STORED RECORDS →
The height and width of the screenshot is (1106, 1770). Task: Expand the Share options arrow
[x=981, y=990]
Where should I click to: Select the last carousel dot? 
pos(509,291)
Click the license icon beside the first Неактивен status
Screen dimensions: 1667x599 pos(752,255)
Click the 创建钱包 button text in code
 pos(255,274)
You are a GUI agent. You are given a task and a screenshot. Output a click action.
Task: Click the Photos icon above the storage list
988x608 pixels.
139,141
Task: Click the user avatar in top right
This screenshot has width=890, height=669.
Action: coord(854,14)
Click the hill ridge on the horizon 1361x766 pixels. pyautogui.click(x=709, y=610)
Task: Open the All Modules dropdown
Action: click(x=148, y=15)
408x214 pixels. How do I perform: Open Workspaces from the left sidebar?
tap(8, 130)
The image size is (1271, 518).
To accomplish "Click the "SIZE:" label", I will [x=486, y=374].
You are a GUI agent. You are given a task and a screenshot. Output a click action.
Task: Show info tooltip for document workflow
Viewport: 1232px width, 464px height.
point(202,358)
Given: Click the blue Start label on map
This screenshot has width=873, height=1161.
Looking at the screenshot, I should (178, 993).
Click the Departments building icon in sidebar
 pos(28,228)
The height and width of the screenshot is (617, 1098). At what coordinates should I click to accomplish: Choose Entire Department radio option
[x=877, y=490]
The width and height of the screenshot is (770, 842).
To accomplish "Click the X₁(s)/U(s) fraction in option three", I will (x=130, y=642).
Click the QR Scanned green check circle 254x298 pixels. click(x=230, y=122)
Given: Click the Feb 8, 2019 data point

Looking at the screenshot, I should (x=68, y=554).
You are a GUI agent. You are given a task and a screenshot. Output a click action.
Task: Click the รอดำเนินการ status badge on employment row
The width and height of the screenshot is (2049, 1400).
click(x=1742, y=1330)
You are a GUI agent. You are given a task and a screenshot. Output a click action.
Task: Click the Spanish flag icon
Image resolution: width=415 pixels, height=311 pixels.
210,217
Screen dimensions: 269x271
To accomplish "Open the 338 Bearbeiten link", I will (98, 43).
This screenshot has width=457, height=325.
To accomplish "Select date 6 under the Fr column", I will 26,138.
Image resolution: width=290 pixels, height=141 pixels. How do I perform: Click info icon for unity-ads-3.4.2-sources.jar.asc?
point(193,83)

STATED PROBLEM →
How many lines of the material above contain the string "sidebar", with case counting? Reply with the number alone.

ANSWER IN FULL →
2